PROBLEM DETAILS: The records that follow are to be given again exactly. Do not carry over any image.

((

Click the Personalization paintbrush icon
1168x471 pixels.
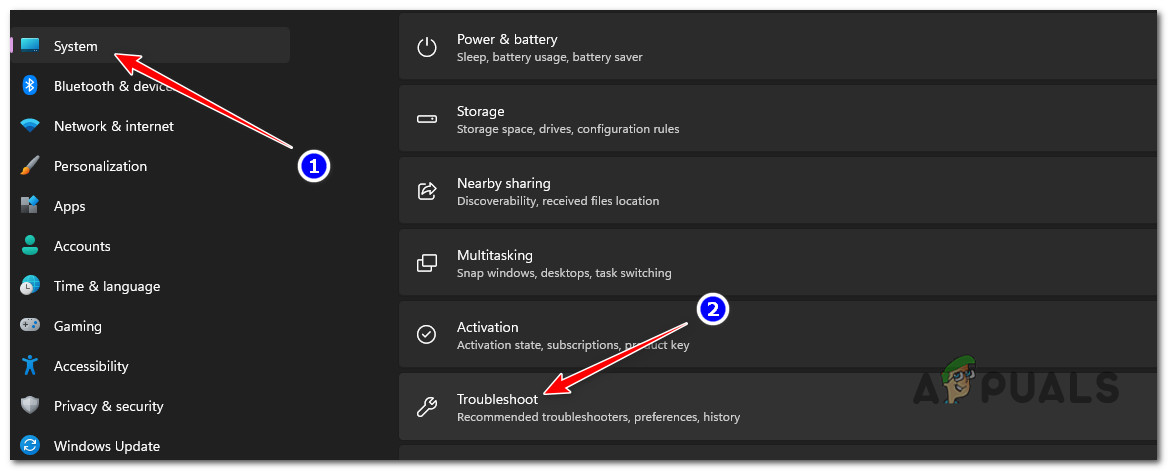30,166
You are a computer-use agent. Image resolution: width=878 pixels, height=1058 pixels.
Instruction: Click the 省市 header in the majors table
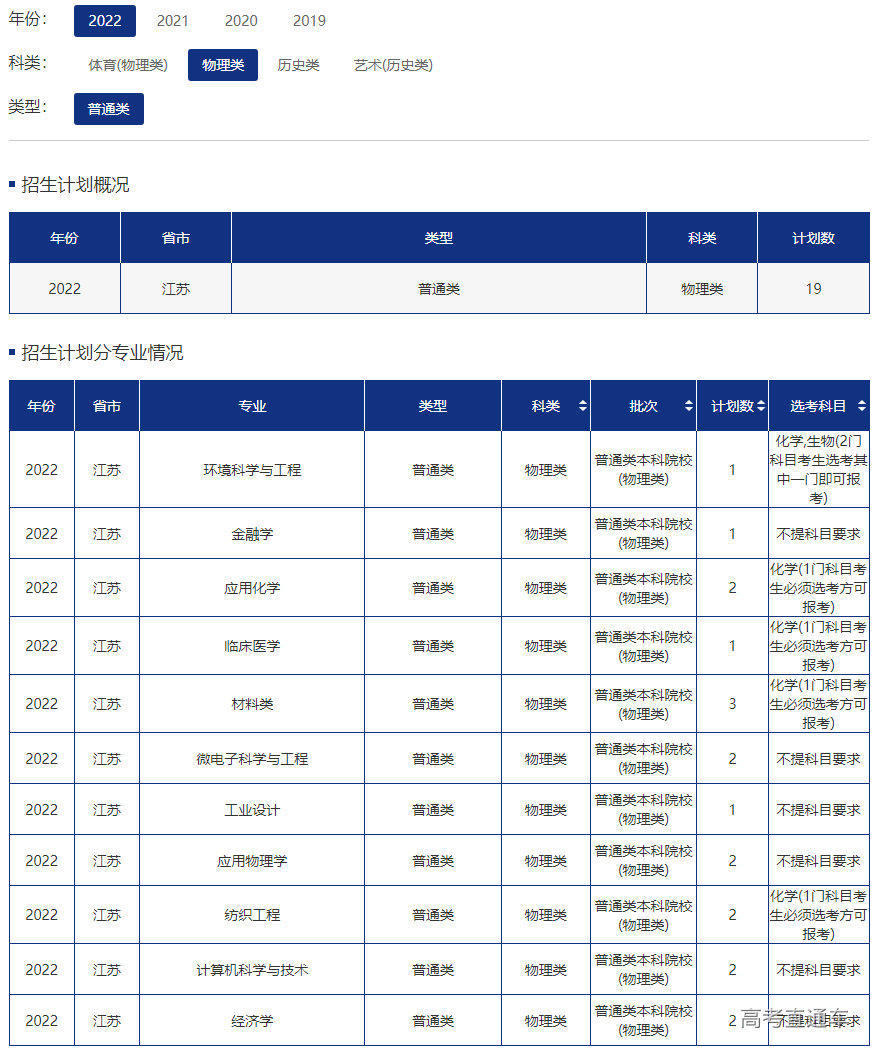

))

WORKED SOLUTION:
Click the Personalization paintbrush icon
1168x471 pixels.
30,166
You are a computer-use agent. Image resolution: width=878 pixels, height=1058 pixels.
Instruction: Click the 省市 header in the majors table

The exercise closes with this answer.